─── 文章节选 ───

推荐算法之关联规则实例

利用的知识

深度分箱
Apriori算法
数据连接、聚合等处理

数据说明

本数据来源于last.fm的数据
数据包含:


1892 users
17632 artists

12717 bi-directional user friend relations, i.e. 25434 (user_i, user_j) pairs
avg. 13.443 friend relations per user

92834 user-listened artist relations, i.e. tuples [user, artist, listeningCount]
avg. 49.067 artists most listened by each user
avg. 5.265 users who listened each artist

11946 tags

186479 tag assignments (tas), i.e. tuples [user, tag, artist]
avg. 98.562 tas per user
avg. 14.891 tas per artist
avg. 18.930 distinct tags used by each user
avg. 8.764 distinct tags used for each artist


数据集
  • artists.dat

This file contains information about music artists listened and tagged by the users.

  • tags.dat

    This file contains the set of tags available in the dataset.

  • user_artists.dat

    This file contains the artists listened by each user.

    It also provides a listening count for each [user, artist] pair.

───

**任务指令**
1. 请将节选中以"92834 user-listened artist relations"开头的段落改写为简短的列表，保留其主要事实。
2. 请接着这篇介绍关联规则实例的文章往下续写。

─── 数据部分 ───

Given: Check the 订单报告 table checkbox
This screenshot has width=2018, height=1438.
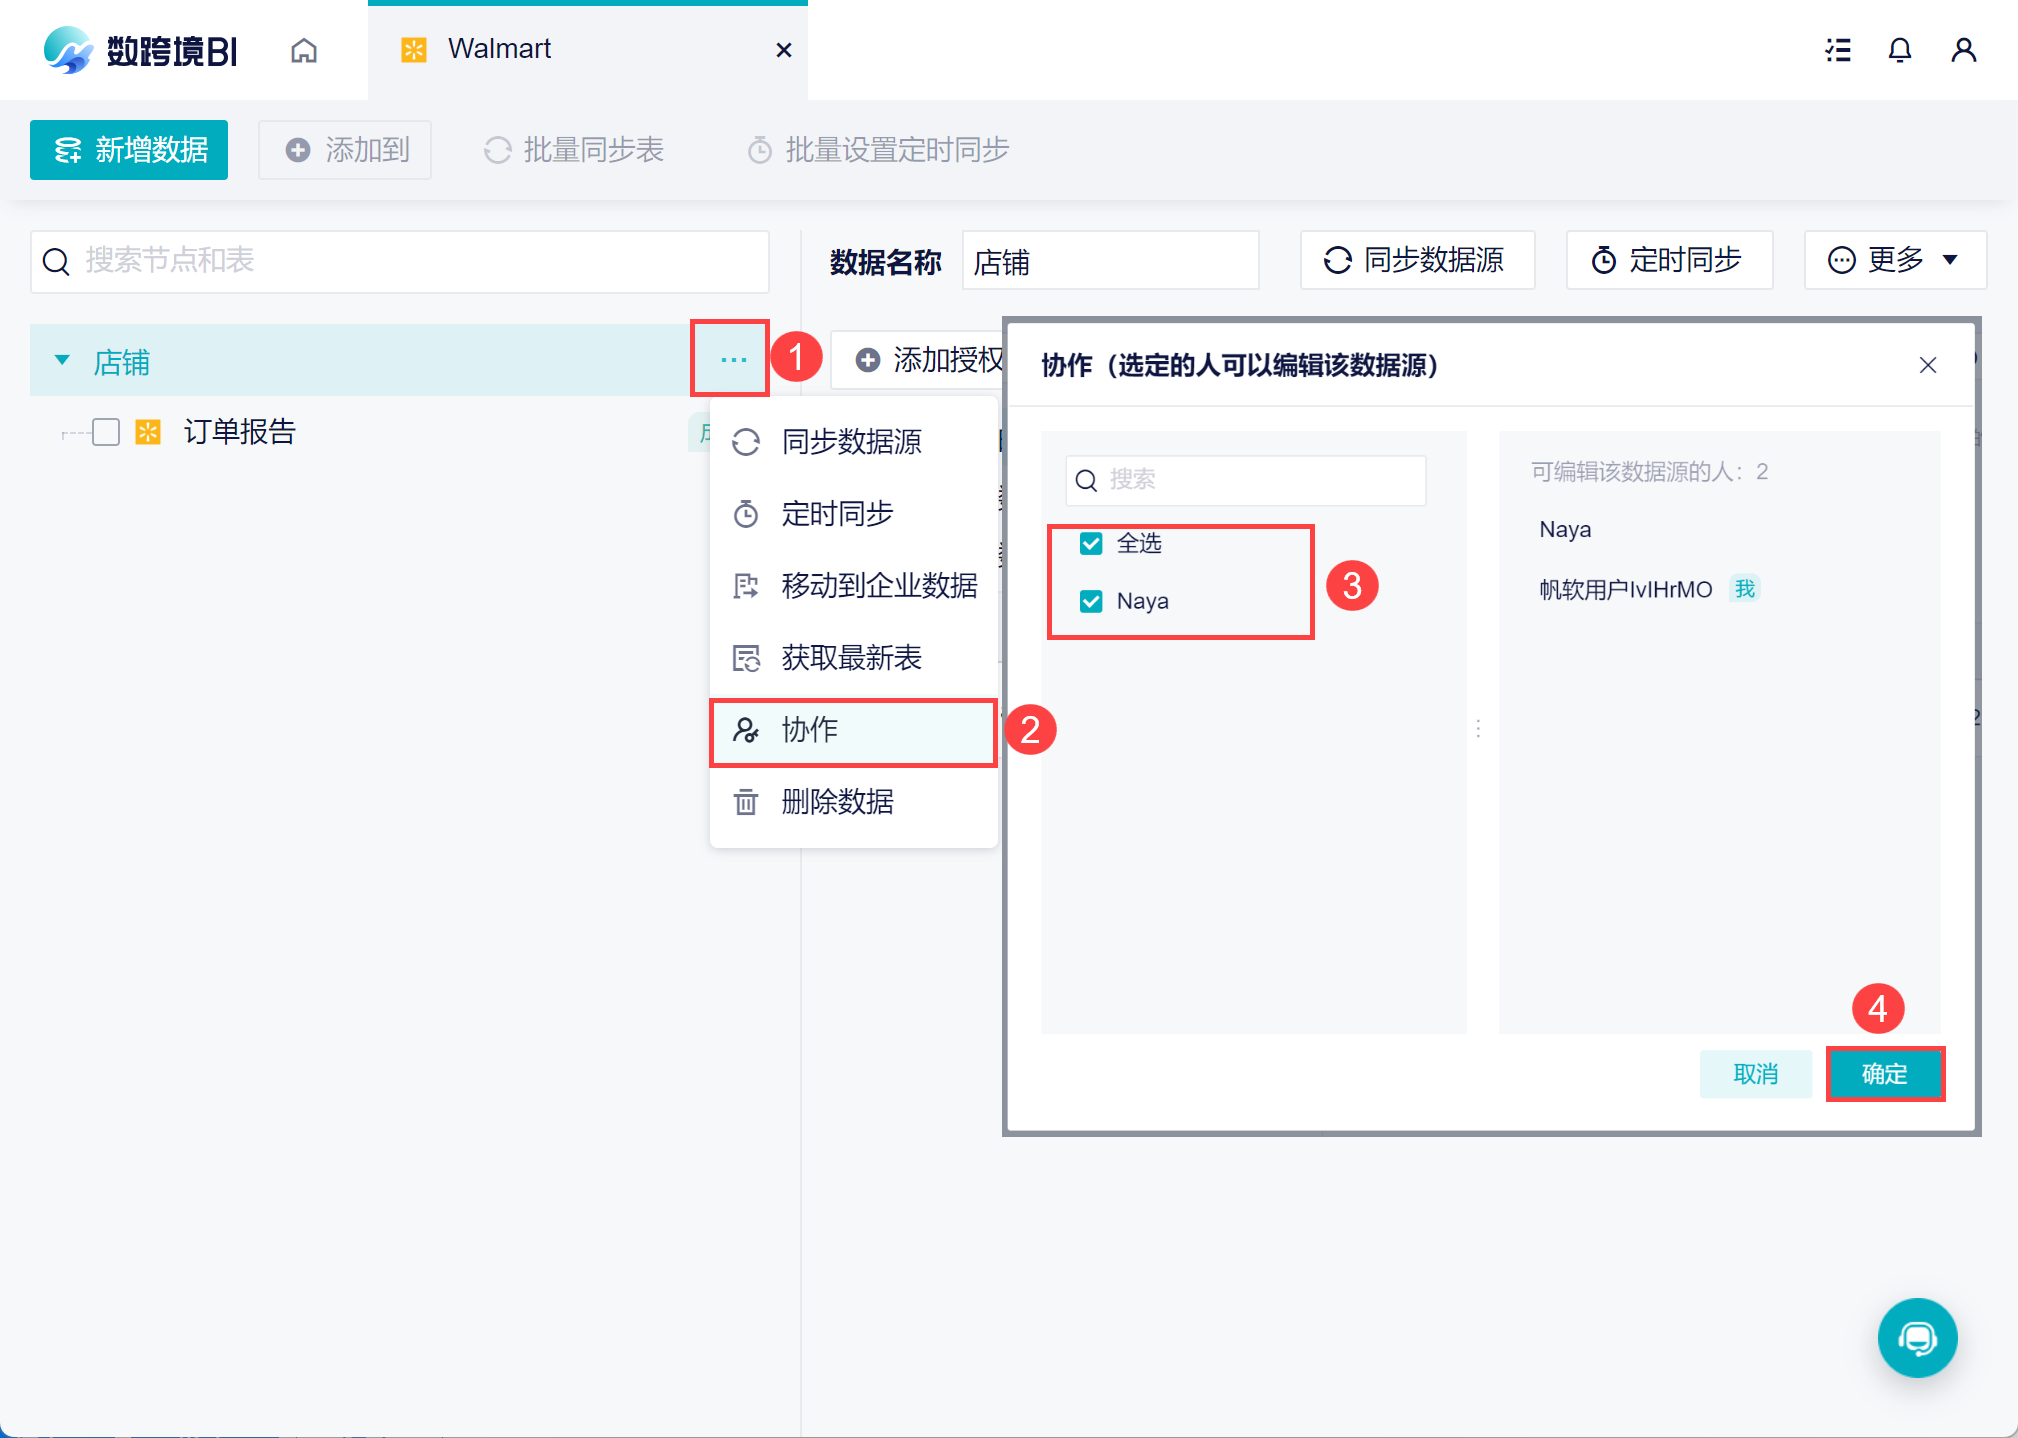Looking at the screenshot, I should coord(106,432).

───

**各题答案**
1.
- 用户收听艺术家的关系共 92834 条，即 [user, artist, listeningCount] 三元组
- 每位用户收听最多的艺术家平均为 49.067 位
- 每位艺术家平均有 5.265 位用户收听

2.
  • user_taggedartists.dat - user_taggedartists-timestamps.dat

    These files contain the tag assignments of artists provided by each particular user.

    hey also contain the timestamps when the tag assignments were done.

  • user_friends.dat

    These files contain the friend relations between users in the database.

数据处理以及算法

将以上数据转化为csv再读取,否则由于有些数据较为混乱用read.table() 可能读不了数据

library(data.table)
library(sqldf)
library(dplyr)
library(arules)
library(Matrix)
library(xml2)
library(rvest)
library(arulesViz)
library(caret) 

getwd()
setwd('C:\\R\\working\\music\\data')
# read data
artists <- fread('artists.csv')
tags <- fread('tags.csv')
user_artists <- fread('user_artists.csv')
user_friends <- fread('user_friends.csv')
user_taggedartists <- fread('user_taggedartists.csv')
user_taggedartists_timestamps <- fread('user_taggedartists-timestamps.csv')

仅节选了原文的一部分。